- About this exercise
Print exactly, and only, the lines running from the line containing "Like the tweet with the heart icon" through the end of the records below.

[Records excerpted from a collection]
>>>

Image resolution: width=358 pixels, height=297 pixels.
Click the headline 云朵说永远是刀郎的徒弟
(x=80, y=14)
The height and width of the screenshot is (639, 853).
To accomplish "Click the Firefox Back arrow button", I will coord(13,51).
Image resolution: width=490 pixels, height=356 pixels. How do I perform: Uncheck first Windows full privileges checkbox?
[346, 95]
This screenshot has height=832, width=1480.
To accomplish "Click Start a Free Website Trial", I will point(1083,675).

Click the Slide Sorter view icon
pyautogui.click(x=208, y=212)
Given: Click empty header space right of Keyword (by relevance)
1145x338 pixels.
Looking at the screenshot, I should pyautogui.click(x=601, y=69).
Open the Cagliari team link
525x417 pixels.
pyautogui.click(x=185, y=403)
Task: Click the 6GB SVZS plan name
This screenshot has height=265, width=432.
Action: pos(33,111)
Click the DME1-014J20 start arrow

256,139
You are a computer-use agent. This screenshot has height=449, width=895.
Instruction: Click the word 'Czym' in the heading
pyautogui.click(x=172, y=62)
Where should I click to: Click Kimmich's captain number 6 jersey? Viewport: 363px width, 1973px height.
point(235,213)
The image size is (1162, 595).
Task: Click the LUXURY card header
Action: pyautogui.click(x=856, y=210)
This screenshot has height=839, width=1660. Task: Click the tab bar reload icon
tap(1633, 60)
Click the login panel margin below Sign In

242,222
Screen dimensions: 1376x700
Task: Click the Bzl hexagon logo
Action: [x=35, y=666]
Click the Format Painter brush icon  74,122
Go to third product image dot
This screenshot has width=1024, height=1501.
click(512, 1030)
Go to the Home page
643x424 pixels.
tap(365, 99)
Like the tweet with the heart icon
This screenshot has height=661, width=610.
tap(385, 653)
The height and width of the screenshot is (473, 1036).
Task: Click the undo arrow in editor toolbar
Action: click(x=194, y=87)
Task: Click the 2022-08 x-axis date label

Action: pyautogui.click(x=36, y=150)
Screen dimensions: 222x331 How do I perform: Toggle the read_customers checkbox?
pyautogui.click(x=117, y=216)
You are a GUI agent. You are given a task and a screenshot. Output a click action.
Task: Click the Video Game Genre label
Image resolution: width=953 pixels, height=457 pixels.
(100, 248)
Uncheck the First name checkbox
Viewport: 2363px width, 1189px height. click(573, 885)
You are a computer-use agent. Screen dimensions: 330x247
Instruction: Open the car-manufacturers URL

<<<

- Exercise response
Like the tweet with the heart icon
This screenshot has height=661, width=610.
tap(385, 653)
The height and width of the screenshot is (473, 1036).
Task: Click the undo arrow in editor toolbar
Action: click(x=194, y=87)
Task: Click the 2022-08 x-axis date label

Action: pyautogui.click(x=36, y=150)
Screen dimensions: 222x331 How do I perform: Toggle the read_customers checkbox?
pyautogui.click(x=117, y=216)
You are a GUI agent. You are given a task and a screenshot. Output a click action.
Task: Click the Video Game Genre label
Image resolution: width=953 pixels, height=457 pixels.
(100, 248)
Uncheck the First name checkbox
Viewport: 2363px width, 1189px height. click(573, 885)
You are a computer-use agent. Screen dimensions: 330x247
Instruction: Open the car-manufacturers URL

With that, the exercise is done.